At its 100th anniversary meeting in Washington, DC, the Agricultural History Society conveyed upon Jim Giesen one of its highest honors. As a Fellow of the society, Giesen now is among a coterie of individuals who by by-law must comprise less that a small percentage of the society's membership. Giesen's award stemmed from his standing as an agricultural historian--his book, Boll Weevil Blues, and several essays have won a number of prestigious national history awards--and because of his commitment to the society.
For nearly a decade, Giesen served as executive secretary of the Agricultural History Society. The Mississippi State University Department of History sheltered the society's executive office and stood as its institutional home. As executive secretary, Giesen oversaw the day-to-day activities of the organization and helped shape policy. Among his endeavors was moving the organization to a more aggressive scholarly posture and to increase its visibility in the profession-at-large. Giesen contends that agriculture is fundamental to all forms of human activity. As a consequence, he argued that there are many more historians and social scientists engaging in the history of agriculture than those identifying themselves in that matter. Part of Giesen's approach was to try to show these people how there work fits squarely in agricultural history and how their avid participation in the Agricultural History Society can promote their intellectual and professional development.

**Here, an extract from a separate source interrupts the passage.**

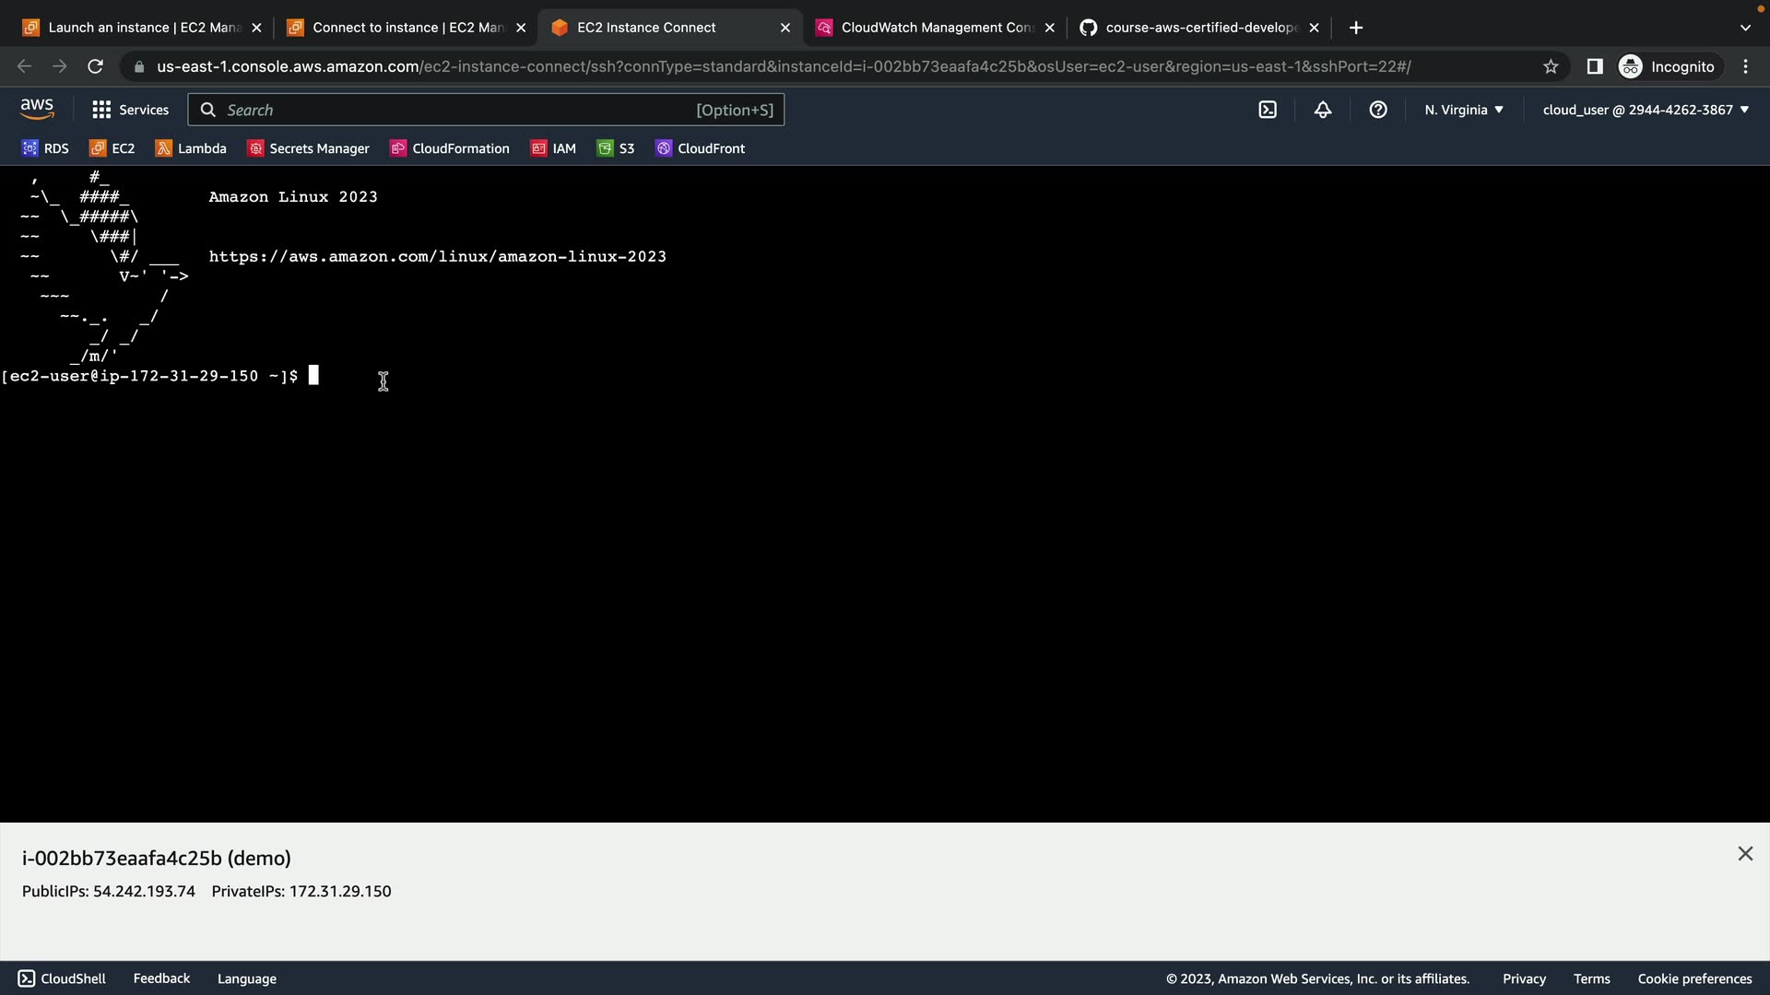Expand the cloud_user account dropdown
The height and width of the screenshot is (995, 1770).
[1646, 110]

Giesen's efforts have been extraordinary and the organization maintains the important place in does in the history profession in part through Giesen's and Mississippi State University's efforts.
The organization further recognized Giesen's passion for agricultural history and for teaching history generally by creating at its annual meeting the James C. Giesen Award for Exceptional Teaching in Agricultural History. Given yearly, the prize recognizes a leading teaching in the field and comes with a modest stipend.